If the Supreme Court is to endorse the consensual premarital sex between adults as the one carrying no statutory and criminal liability, then on the same grounds, it can also endorse consensual sex between minors, because a reading of IPC, 1860 suggests that except the Section relating to Rape (section 375), there is nothing that prevents a minor to have consensual sex with another minor or major.  Even in Section 375 which says:

A man is said to commit "rape" who, except in the case hereinafter excepted, has sexual intercourse with a woman under circumstances falling under any of the six following descriptions:-

    Sixthly - With or without her consent, when she is under sixteen years of age.

there is nothing that prevents any man who is either a major or minor to have consensual sex with a girl who attained the age of sixteen years.  That is to say, that the law defines the age of participation in sex as sixteen years for a girl and the age for her marriage as eighteen years.  Hence to say that only the consensual premarital sex between adults is allowed under law is an erroneous view.  Even the minors can participate in consensual premarital sex, it does not attract any penal action under the existing laws. 

Hence the definition of ‘major girl’ as per law may not necessarily be in reference to attainment of majority for marriage, but attainment of sixteen years.  In the State of Manipur, the age mentioned in the sixth clause is fourteen years, which in other words, means that if any man has consensual sex with a girl attaining 14 years (in that State) it is not an offence under any of the laws of land.  That being the case, the question before the institutions of democracy and society is, can we endorse premarital sex merely because the Supreme Court had raised no objection to it, in view of its judgment in the above mentioned case. 
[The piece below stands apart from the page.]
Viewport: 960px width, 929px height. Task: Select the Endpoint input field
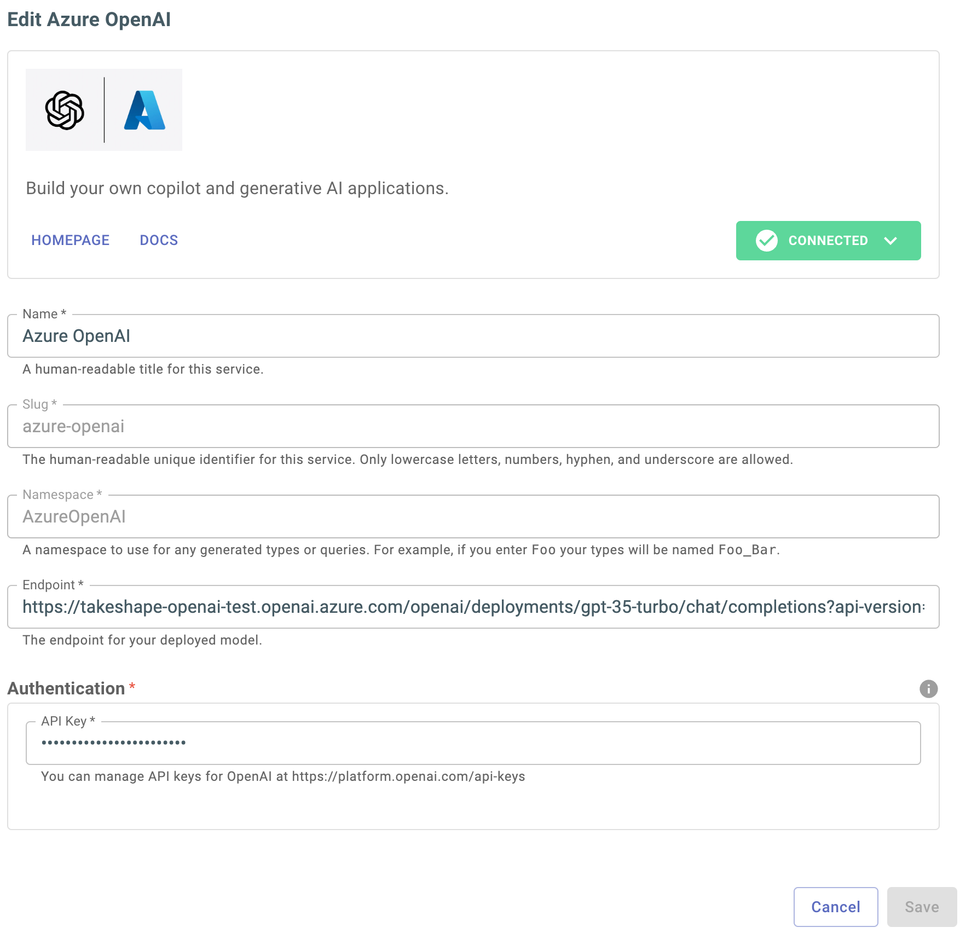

And also whether the same health factors that expose a girl to risk for a premature marital relationship are not applicable for premature consensual sex? In India, the evolution of law with regard to consensual sex, has not matured enough for the Supreme Court to endorse the views of the accused quoting previous judgments.  If we are to understand the views expressed by the accused and the Supreme Court with regard to premarital sex in general sense, then the scope of exclusion of criminal liability extends to even such girls, who might not have even attained puberty.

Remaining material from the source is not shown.